I Belle and Sebastian hanno iniziato nel ’96 con dischi sussurrati, più timidi che intimi, sottofondo ideale per i (frequenti) momenti malinconici di qualsiasi adolescente — e con le ragazze funzionavano da dio. Schivi nei confronti della stampa, a lungo non si è mai nemmeno saputo esattamente che faccia avessero. Copertine dichiaratamente ispirate a quelle degli Smiths, ma più piccole e meno ambiziose. If you’re feeling sinister — “quello rosso” — è stato a lungo il disco preferito di moltissimi, tutti convinti che fosse solo il proprio disco preferito e non quello di migliaia d’altri. Poi, dopo i primi tre/quattro album, il suono delle canzoni ha cominciato a cambiare. I pezzi si sono riempiti di strumenti, hanno pian piano perso il loro aspetto dimesso per diventare brani sicuri di sé, sfacciati, inaspettatamente gioiosi.
Non è stata una svolta commerciale, ma l’effetto sulla maggior parte dei fan è stato più o meno lo stesso. E a peggiorare le cose ci si è messa una popolarità crescente, sfregio classico agli appassionati della prima ora, amanti egoisti rammaricati di condividere il proprio gruppo preferito con troppe persone — che “quello rosso” non sapevano nemmeno cosa fosse, eccetto per Get me away.
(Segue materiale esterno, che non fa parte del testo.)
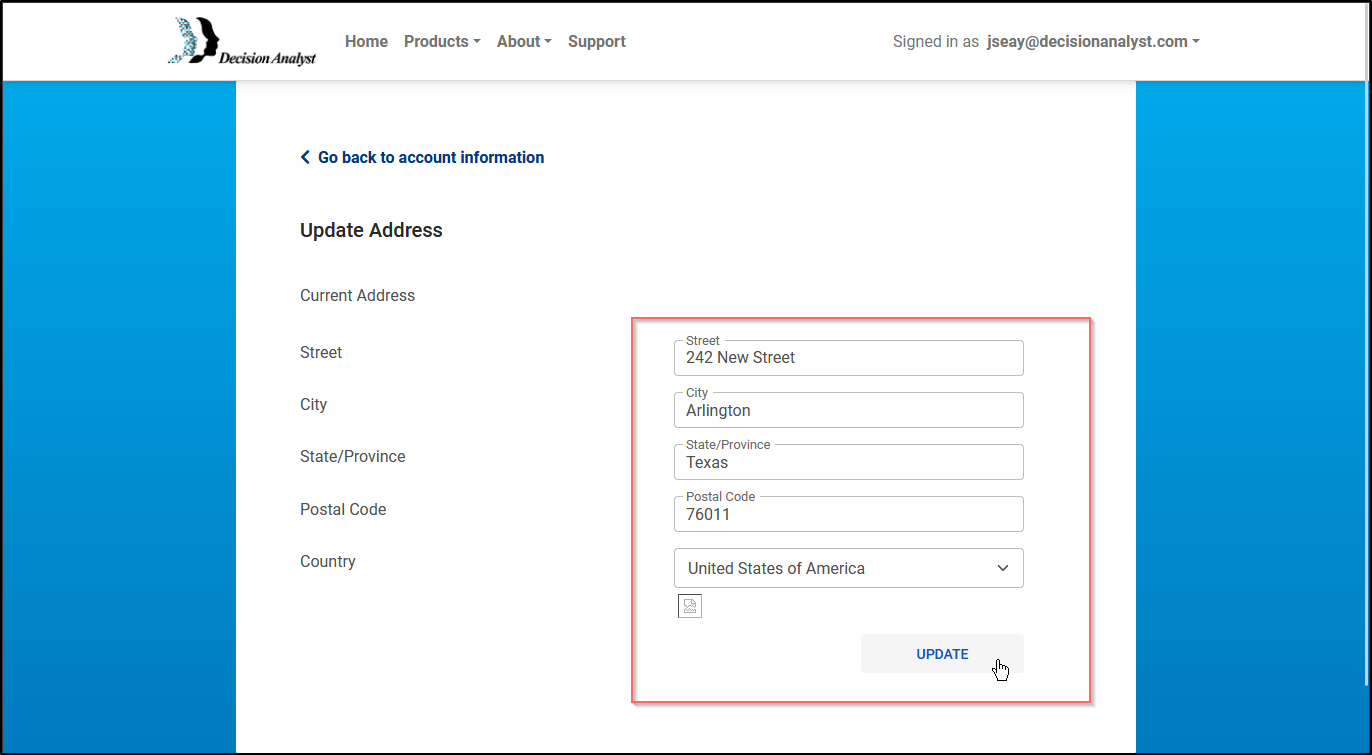Click the broken image icon below country
1372x755 pixels.
click(689, 605)
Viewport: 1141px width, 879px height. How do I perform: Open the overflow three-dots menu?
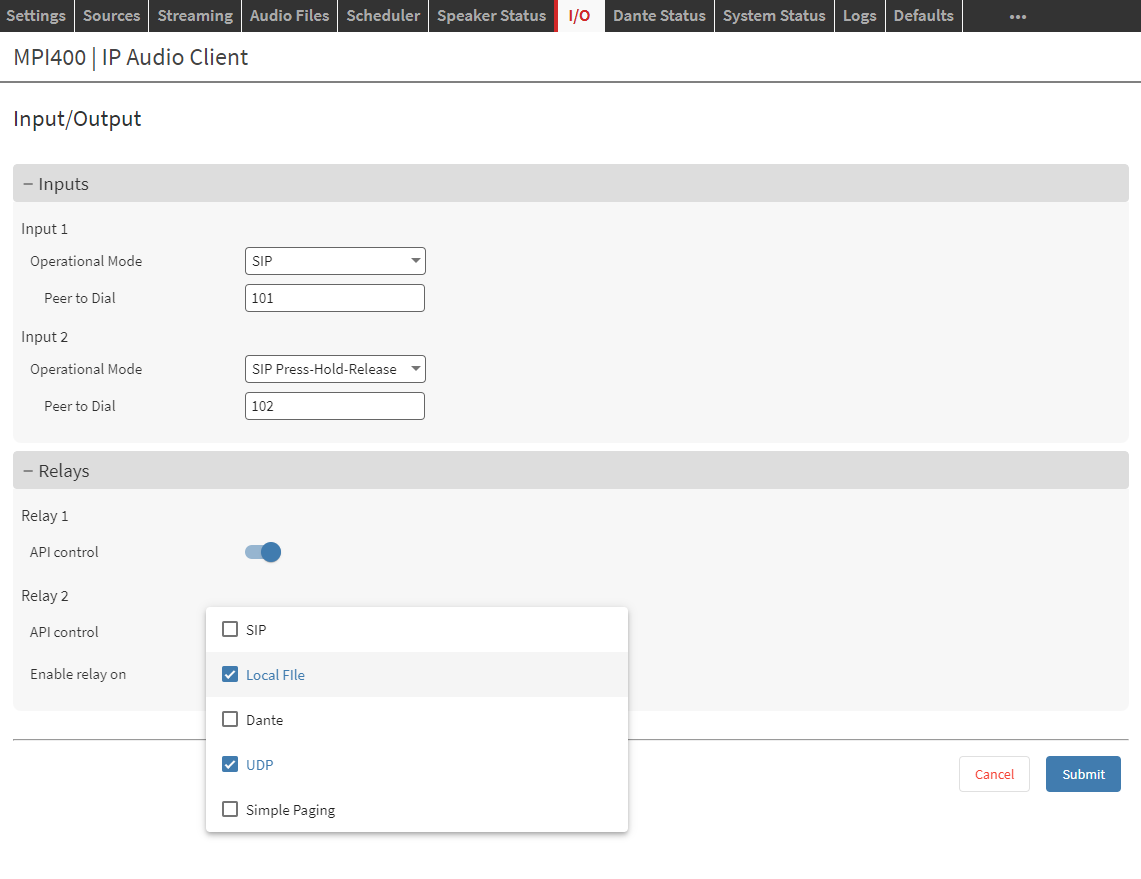pyautogui.click(x=1017, y=16)
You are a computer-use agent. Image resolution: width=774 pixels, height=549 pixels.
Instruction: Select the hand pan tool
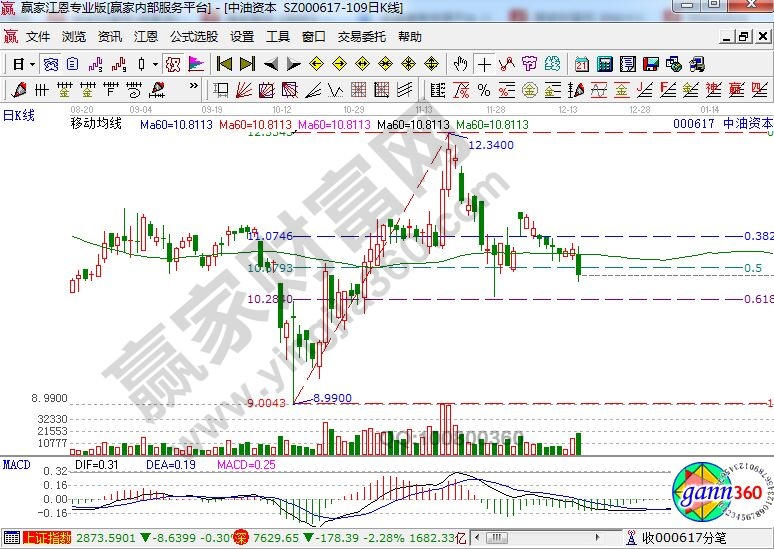tap(460, 64)
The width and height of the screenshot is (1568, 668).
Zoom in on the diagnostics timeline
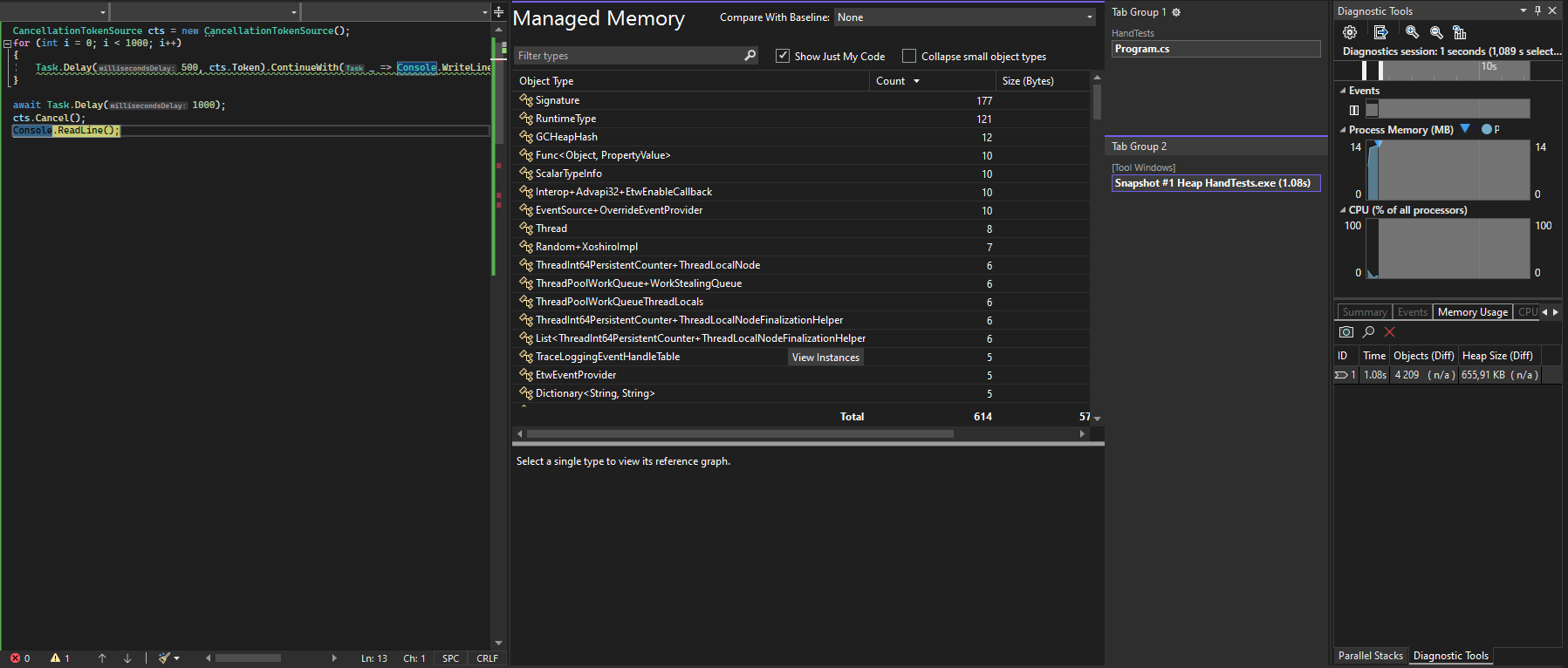pyautogui.click(x=1412, y=32)
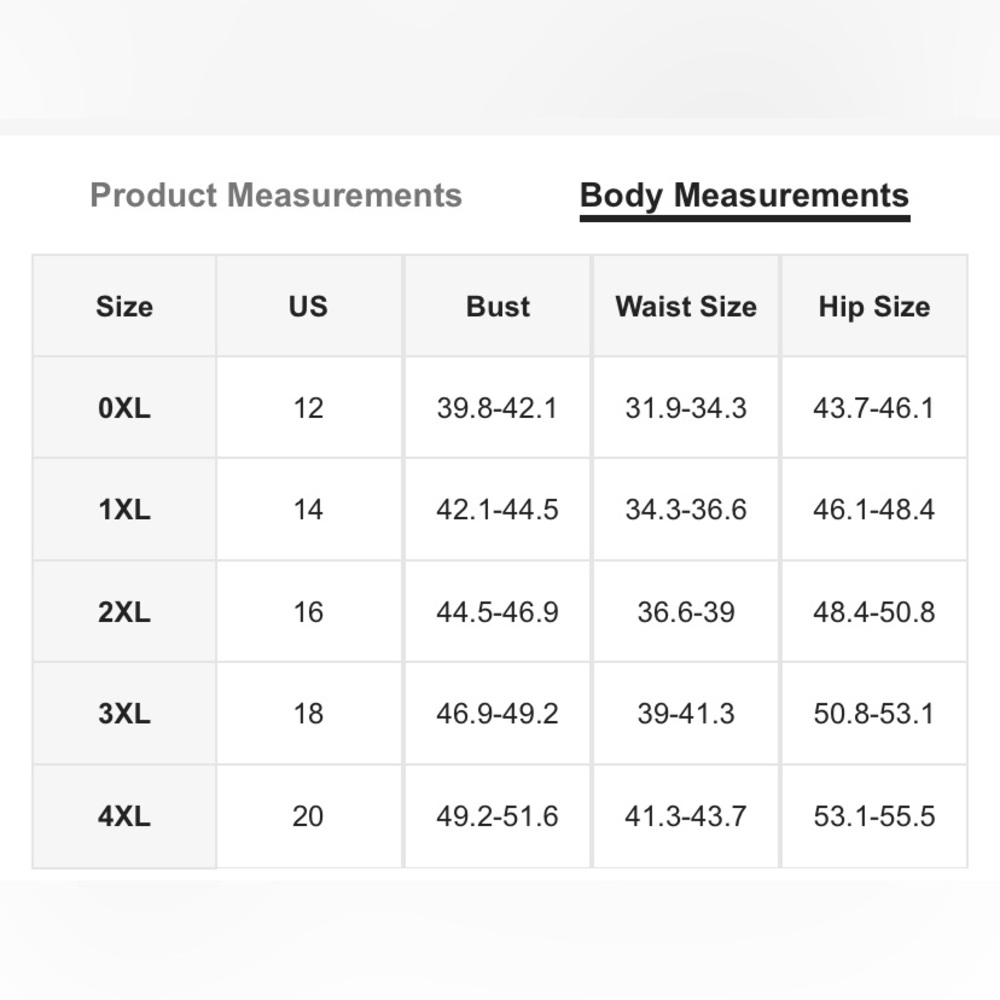Click the Waist Size column header

[x=686, y=307]
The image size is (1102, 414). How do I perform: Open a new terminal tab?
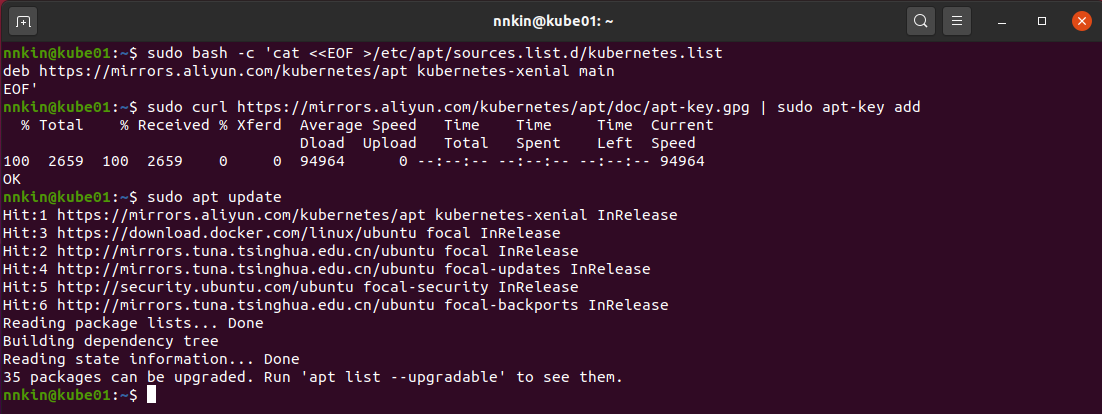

A me è successo. I dischi successivi — Dear Catastrophe Waitress, The Life Pursuit — li ho ascoltati, anche più volte, ma ho continuato a dispiacermi per il cambiamento radicale di Stuart Murdoch, il frontman, e soci, coincidente con un sempre maggiore presenzialismo: le loro facce hanno iniziato ad apparire nei libretti dei cd, poi nelle riviste, nei videoclip, in programmi televisivi di dubbia qualità. Le canzoni erano ancora belle, ma non avevano più nulla di ciò che le rendeva uniche.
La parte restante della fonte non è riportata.